Arduino powered lead acid battery desulfator

So I started exploring the route or fixing an old lead acid batteries. I seem to have a number of them laying around :slight_smile:

The most complete article i can find http://homepower.com/view/?file=HP77_pg84_Couper partially describes the circuit design. Main article page ( http://homepower.com/article/?file=HP77_pg84_Couper ) In this instance the circuit is using a 555 timer but that would be replaces with an arduino and would also include battery monitoring etc.

I have a couple questions regarding the schematic, as I am looking to distill this down ...

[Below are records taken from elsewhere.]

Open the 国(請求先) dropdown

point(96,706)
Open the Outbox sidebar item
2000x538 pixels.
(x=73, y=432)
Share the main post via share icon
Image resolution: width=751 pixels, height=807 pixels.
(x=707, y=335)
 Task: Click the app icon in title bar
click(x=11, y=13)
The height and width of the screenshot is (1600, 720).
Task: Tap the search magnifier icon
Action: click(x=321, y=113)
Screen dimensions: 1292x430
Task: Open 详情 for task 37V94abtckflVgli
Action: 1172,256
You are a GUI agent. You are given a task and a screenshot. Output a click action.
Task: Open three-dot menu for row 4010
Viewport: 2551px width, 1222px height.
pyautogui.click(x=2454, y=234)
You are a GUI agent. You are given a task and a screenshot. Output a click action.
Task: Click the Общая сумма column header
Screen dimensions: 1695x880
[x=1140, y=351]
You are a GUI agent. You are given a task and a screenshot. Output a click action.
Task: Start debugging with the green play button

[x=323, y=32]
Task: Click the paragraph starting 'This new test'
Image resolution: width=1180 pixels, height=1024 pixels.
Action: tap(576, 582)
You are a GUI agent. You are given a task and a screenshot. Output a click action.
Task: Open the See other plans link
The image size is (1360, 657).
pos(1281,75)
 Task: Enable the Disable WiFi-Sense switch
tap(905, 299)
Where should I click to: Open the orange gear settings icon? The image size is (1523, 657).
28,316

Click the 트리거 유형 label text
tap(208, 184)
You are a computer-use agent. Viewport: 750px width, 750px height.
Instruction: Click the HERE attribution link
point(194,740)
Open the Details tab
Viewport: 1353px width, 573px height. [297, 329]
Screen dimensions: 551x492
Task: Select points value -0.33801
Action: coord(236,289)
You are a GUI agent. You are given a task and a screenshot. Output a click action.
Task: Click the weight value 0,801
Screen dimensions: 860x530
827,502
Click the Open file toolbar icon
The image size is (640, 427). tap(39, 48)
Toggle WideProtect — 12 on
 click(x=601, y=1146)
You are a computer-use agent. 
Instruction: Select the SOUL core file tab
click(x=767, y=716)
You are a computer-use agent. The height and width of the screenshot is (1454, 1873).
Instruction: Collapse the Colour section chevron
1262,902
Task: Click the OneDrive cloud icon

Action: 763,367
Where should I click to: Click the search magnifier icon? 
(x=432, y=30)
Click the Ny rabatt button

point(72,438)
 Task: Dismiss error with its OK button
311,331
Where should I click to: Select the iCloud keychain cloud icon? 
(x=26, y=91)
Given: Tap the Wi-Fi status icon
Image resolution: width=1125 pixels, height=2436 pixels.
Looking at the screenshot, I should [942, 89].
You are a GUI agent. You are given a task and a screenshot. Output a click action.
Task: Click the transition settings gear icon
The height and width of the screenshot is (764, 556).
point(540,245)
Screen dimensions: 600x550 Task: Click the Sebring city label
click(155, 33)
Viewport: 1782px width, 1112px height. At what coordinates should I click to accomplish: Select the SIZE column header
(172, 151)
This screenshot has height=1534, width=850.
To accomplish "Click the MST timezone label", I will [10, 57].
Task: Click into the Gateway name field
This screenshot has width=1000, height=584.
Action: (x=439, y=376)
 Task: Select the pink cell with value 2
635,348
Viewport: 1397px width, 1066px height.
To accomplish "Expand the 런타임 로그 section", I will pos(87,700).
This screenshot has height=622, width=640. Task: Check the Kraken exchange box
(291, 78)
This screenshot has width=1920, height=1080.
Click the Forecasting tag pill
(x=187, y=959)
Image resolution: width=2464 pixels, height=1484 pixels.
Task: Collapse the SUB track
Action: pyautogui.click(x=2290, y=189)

  1. what is the purpose of L2?
  • it sounds like a resistor? or maybe a surge suppressor?
  1. what is the purpose of C4?
  • the collapsing field in L1 would induce a flyback voltage, wouldnt C4 slow down this change? or does it work to increase the current through L1?

I am sceptical about the claims made for that system - the stuff about the resonant frequency of the battery sound like snake oil to me - but I am no expert on lead-acid batteries.

C4 provides the return path for the current pulse that is injected into the battery, and L2 prevents C4 from absorbing the pulse itself. The idea seems to be to draw power from the battery at a steady rate (hence the L2-C4 decoupling circuit) and release it back to the battery in pulses.

[EDIT: if you want to redesign the circuit around an Arduino, I'd design it around an N-channel logic level mosfet, which means inverting the sense of the mosfet/L1/L2/C4 combo. The reason they used a P-channel mosfet is that the 555 produces negative-going pulses.]

I have a PIC-powered desulphator, built as a kit from Courtestown Marine. Works good and does indeed rescue sulphated batteries (but not ones in which the plates have warped). This design was from the desulphator forum (now linked from the Courtestown web site) and when I started with the design I had the source for the PIC. Somewhere I lost it. Courtestown then fell out with the designer and they lost it as well, but had a copy of the hex file so could continue producing them (I think that they have stopped that product now). Obviously they also blew the security fuses... So if anyone can find the source that is a good starting point. Porting to Arduino then a short step....

nick_theboatman:
So if anyone can find the source that is a good starting point. Porting to Arduino then a short step....

From reading through Couper's article it seems as if the 555 side of the circuit switches the FET on at 1 kHz for 50 us. Should be close to trivial to program this. I guess the battery monitoring can be done every couple of seconds/minutes by switching of the conditioning circuit to protect the ADC from inductive spikes.

Also noticed this erratum for the article: http://alton-moore.net/graphics/desulfator.pdf

I was under the assumption that high voltage broke down the sulphation build up... I've seen 120/240 capacitor fed supplies

The resonate frequency sounds made up, if I was going to build my own I think I'd try something in between like a 12v to /120/240v store it in a cap then discharge it across the dead battery, a small transformer or inductor not sure maybe I should build one see if it works!